Brant County Health Unit vs Ottawa

I've been reading stories about hours and hours worth of waiting in line for H1N1 vaccine in Ottawa.

Seems to me the problem of "how do we get a lot of people through a lineup" should be fairly well solved by now.

There are some key principles that make this sort of wait less painful. Don't make people wait around. That seems fairly obvious, but so many stories I've heard from folks in Ottawa, through CBC, CFRA and blogs, tell of hours worth of waiting in lines, waiting in waiting rooms, waiting in staging areas, etc.

From the Ottawa citizen:

At a clinic outside Ottawa, people said they had started lining up at the Kanata Recreation Centre at 2 a.m. local time.

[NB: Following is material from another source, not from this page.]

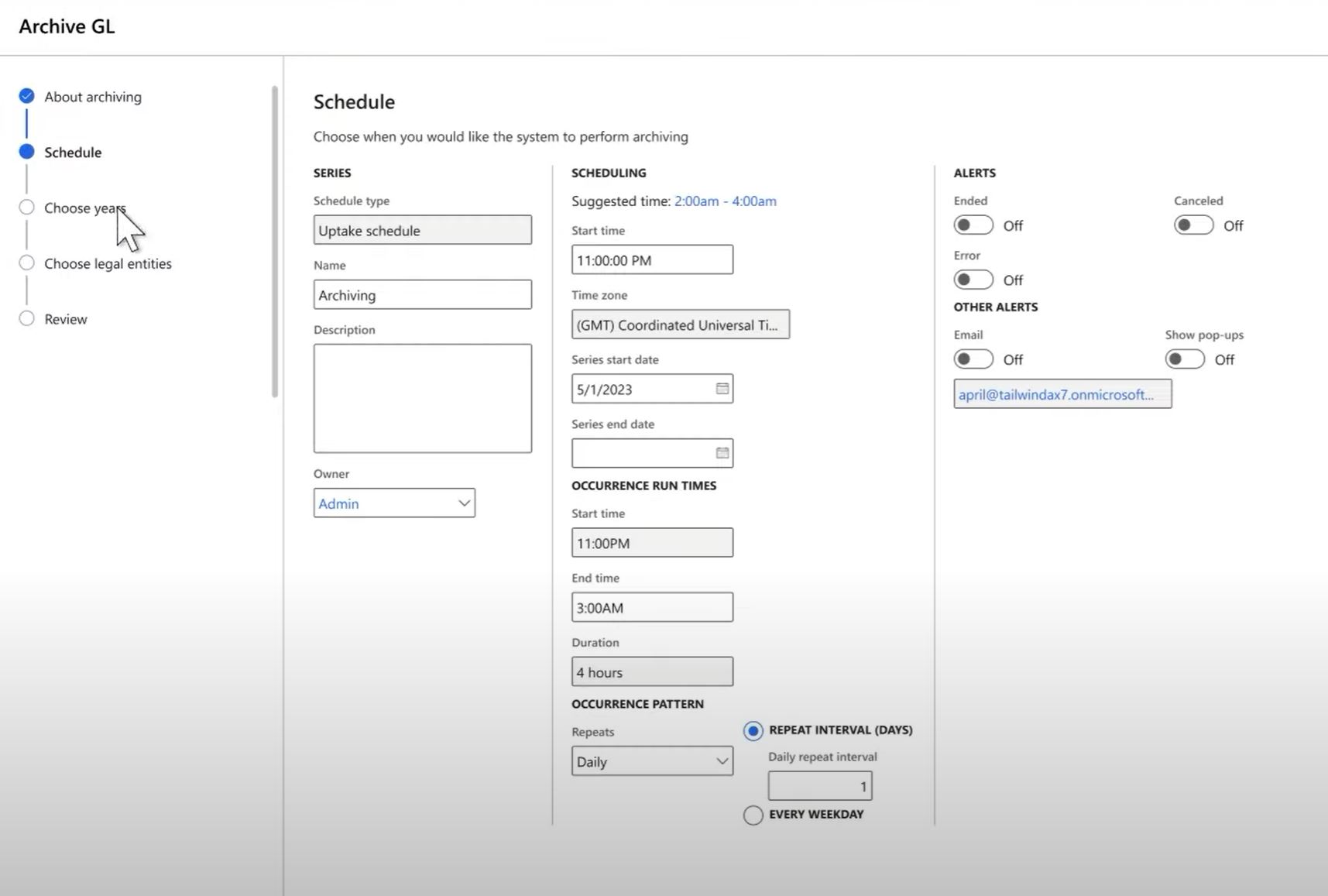Select the Repeat Interval (Days) radio button
The width and height of the screenshot is (1328, 896).
[x=753, y=730]
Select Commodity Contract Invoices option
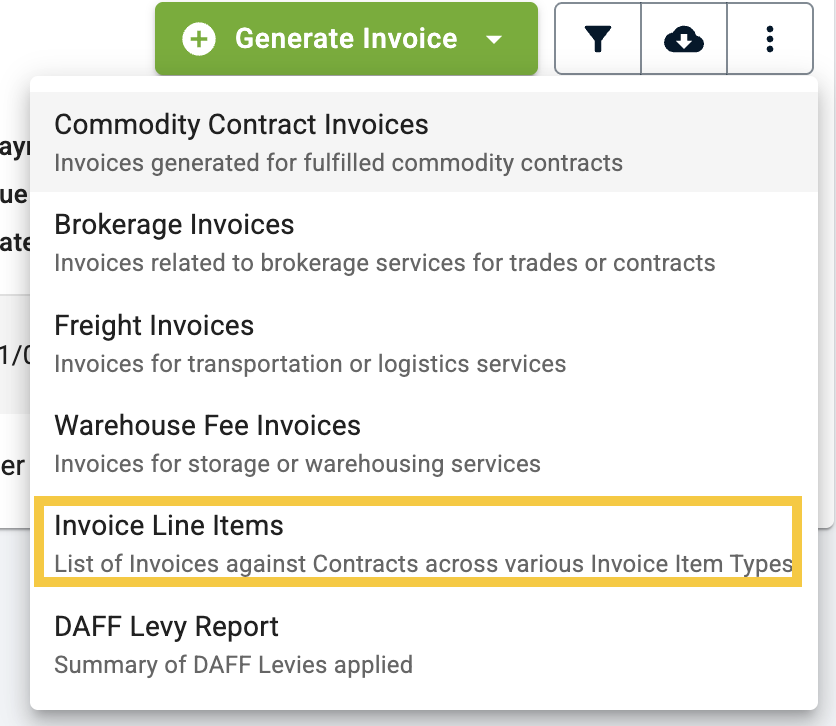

How can you keep people from having to wait around? Well, first off, give them some idea of the current load, and suggest an arrival time. Handing out tickets or wristbands is one way, and some clinics have done that. But why should I have to line up at 2am to get a wristband?

Here's how I'd set this up.

You go to a website and register. Or pre-register anyway; I know some of the registration process has to be done by medical professionals. But get some of the details out of the way. Give me an approximate time when I should arrive, that's got a half hour or so of buffer, but let me enter my cell number so I can receive SMS updates as my arrival time gets closer.

So, for example, when I register it tells me that I should plan to be at the clinic at 3pm. At 2:30pm I receive an SMS that says I should arrive at 2:45pm, or 5pm. Whatever the updated information is. Too many times I've been waiting in the doctor's office for over an hour for my "scheduled" appointment, fuming that they could have called me and let me know they were running late. Why not let the system do the calling?

Anyway, that's my ideal system, and that's not what the Brant County Health Unit has, but they have something pretty close.

You visit this website (apparently built with Joomla - kudos), and pick an available 5 minute time slot. Assuming things don't get too far behind (and that may be a big assumption, we'll see), that's it - you show up at the time slot that's reserved for you and get your shot.

You'd think the big cities would have the best processes, but maybe the smaller communities have a level of agility that the big cities can't manage. Anyway, we've booked an appointment for our son and I'll post back with how it went.